Divisadero by Michael Ondaatje
06/10/07, The Times
As if to represent the cloven nature of the lives of Anna, Claire and Coop, the central characters of his new novel, Divisadero, Michael Ondaatje constructs a structure of divisions and breakages, open-ended narrative arcs which sometimes stop abruptly or barely cohere, the links and alliances all tenuous, ghostly, even poetic and metaphorical. The hint in the title is flagged up: ‘Divisadero, from the Spanish word for division, the street that at one time was the dividing line between San Francisco and the fields of the Presidio’.
In the 1970s in Petaluma, Northern California, motherless Anna and Claire are being raised on a farm by their father.
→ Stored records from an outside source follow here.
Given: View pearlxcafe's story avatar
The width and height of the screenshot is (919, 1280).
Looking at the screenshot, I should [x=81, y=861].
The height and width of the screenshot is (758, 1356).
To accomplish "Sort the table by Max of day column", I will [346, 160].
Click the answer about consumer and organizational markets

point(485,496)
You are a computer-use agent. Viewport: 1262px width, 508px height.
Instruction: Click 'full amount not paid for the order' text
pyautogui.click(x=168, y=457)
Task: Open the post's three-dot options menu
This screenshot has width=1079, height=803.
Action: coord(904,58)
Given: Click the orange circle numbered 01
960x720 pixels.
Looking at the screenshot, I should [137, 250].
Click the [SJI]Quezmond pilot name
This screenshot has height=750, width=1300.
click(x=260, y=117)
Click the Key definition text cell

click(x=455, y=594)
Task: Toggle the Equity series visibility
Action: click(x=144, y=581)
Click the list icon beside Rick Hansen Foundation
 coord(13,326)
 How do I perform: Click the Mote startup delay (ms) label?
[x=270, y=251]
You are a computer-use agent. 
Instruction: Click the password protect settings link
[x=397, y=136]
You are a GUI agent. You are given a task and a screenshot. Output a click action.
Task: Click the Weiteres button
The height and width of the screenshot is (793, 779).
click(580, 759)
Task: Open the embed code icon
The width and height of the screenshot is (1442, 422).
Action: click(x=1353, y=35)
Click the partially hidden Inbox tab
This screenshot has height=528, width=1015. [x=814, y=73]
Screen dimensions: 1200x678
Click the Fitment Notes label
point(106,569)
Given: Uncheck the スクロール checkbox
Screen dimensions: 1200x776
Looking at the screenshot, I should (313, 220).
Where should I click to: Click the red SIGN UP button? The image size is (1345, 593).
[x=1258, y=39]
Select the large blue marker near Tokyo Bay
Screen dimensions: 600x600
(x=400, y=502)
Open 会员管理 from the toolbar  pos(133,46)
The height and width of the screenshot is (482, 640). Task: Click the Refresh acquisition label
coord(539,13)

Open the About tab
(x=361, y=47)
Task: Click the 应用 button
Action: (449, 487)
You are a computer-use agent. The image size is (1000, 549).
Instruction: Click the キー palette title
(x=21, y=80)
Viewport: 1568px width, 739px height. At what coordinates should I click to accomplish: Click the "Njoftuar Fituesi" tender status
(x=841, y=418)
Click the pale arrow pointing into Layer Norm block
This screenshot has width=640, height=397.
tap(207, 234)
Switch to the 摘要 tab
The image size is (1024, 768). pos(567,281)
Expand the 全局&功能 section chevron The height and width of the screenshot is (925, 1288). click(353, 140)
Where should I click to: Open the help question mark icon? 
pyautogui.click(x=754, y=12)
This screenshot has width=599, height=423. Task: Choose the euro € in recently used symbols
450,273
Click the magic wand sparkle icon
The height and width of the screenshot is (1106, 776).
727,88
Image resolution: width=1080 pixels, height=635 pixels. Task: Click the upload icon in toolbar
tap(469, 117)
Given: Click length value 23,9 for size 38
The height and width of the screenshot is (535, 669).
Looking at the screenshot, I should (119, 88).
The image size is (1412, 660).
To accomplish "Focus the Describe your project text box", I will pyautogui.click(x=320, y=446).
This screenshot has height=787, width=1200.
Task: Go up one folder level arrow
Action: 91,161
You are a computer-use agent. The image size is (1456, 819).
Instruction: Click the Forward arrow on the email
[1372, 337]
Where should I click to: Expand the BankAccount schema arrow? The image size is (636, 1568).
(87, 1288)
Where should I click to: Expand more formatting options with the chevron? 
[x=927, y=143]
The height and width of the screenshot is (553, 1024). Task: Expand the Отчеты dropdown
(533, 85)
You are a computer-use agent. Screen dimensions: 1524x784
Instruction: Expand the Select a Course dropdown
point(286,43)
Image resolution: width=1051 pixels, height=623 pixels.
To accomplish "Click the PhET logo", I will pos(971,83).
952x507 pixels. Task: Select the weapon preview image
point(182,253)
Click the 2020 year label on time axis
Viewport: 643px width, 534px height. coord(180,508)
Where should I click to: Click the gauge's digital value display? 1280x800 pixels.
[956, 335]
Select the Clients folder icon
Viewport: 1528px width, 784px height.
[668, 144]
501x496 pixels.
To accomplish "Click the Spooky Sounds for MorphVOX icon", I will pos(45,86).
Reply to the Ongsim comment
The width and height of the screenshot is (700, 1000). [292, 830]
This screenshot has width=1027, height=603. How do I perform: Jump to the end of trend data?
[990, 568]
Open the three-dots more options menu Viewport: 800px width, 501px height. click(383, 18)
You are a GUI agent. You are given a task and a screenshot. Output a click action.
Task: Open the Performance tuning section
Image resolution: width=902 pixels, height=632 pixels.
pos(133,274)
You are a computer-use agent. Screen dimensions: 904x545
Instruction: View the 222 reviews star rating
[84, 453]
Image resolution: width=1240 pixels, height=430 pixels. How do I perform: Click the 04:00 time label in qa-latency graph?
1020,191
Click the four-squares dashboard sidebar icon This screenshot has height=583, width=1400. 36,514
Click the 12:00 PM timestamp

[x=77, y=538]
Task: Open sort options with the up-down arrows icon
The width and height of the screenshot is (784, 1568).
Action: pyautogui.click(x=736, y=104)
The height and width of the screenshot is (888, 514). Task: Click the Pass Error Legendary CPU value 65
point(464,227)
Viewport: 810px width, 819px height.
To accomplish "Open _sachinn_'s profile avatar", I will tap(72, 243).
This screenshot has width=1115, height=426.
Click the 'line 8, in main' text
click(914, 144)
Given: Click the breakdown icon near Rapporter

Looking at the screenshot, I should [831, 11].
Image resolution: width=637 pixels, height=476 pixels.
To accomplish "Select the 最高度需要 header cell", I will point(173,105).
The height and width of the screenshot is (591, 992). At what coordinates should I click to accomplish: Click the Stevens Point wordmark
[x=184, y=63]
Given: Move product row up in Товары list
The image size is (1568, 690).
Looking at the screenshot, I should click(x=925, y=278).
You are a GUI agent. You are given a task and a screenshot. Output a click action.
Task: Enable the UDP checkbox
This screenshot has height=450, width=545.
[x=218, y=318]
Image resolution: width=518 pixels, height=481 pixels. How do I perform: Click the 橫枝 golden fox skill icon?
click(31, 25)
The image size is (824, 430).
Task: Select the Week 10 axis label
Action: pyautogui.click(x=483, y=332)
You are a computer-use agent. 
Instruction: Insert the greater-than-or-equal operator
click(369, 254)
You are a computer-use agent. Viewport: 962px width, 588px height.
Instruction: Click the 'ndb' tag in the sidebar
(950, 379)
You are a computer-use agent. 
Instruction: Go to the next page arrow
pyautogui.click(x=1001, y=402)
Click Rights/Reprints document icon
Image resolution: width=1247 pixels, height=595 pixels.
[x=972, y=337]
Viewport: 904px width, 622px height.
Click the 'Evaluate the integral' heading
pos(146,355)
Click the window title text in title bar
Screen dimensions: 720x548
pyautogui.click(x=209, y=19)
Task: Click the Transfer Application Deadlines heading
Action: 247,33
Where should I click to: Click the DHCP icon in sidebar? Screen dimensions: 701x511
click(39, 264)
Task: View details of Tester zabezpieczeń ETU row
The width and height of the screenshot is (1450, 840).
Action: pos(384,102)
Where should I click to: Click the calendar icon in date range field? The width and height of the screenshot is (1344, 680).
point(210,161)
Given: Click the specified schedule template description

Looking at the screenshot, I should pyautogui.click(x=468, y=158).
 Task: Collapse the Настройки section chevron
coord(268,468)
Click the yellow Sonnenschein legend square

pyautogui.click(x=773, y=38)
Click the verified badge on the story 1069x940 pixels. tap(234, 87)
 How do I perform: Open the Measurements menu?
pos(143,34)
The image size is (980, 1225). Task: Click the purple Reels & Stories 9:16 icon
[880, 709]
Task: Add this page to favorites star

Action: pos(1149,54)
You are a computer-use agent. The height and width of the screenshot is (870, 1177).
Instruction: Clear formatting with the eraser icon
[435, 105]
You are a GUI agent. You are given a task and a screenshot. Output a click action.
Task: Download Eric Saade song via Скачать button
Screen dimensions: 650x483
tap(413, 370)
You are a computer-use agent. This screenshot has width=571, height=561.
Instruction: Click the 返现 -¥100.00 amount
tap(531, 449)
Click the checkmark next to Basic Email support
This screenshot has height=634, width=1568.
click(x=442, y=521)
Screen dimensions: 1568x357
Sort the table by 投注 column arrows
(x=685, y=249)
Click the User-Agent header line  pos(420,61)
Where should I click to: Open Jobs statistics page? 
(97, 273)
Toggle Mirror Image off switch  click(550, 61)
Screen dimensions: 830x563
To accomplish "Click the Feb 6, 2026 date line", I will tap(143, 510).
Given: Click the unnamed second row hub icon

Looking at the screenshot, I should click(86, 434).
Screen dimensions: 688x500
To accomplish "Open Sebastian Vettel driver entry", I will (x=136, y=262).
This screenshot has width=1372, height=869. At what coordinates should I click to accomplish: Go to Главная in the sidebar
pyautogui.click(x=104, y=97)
The other member of this household is the farmhand, Coop, also an orphan, and only four years older than the girls. The violent act that fractures their lives and sets them spinning into different trajectories is the father’s discovery of Anna and Coop making love: he nearly kills Coop while Anna tries to save her lover by driving a shard of glass into the shoulder of her blindly enraged father. Fast forward nearly two decades. Coop, now a gambler and infinitely subtle cardsharp, fetches up in Tahoe where he is discovered miraculously in a café by Claire, who now works as a lawyer in San Francisco, only to lose him and then find him again. Anna, meanwhile, moves to Dému, in the Gers region of France, and lives in the last house inhabited by the famous and reclusive French poet and novelist, Lucien Segura, who disappeared without trace after the war. There, she takes as her lover the Gypsy Rafael who, as a boy, had travelled with Segura all over the Gers, and tries to reconstruct Segura’s life.
It’s a narrative of loops and switchbacks, of serendipity and coincidences – an Ondaatje trademark, this – orchestrated with absolute mastery and grace. The first section of the book is taken up by the story in California, both past and present, with brief flashes of Anna’s life with Rafael in Dému. The last two sections move to France; the final part of the book, ‘The House at Dému’, Anna’s imaginative narrative (fiction, if you will) of Segura’s life, is a thing of astonishing beauty, achieving a metaphorical and empathetic resonance with Anna’s own life that is at once elusive and devastating.
While the California section of the book fails to convince, especially the whimpery bathos of the act that ruptures the lives of the protagonists, and Claire and Coop never really come to life, it is in France, in the fiction-within-fiction section, that the book catches fire. Ondaatje writes about love as if in a fever, the prose – luminous swathes of poetry for the most part – reaching a delirious beauty that can only be called exalted. Had it not been for the immense, apparently artless control he exercises over every sentence, this prose, forever teetering on the edge of precious but never toppling over, could easily have cloyed. Instead, its emotional impact can stun you into silence.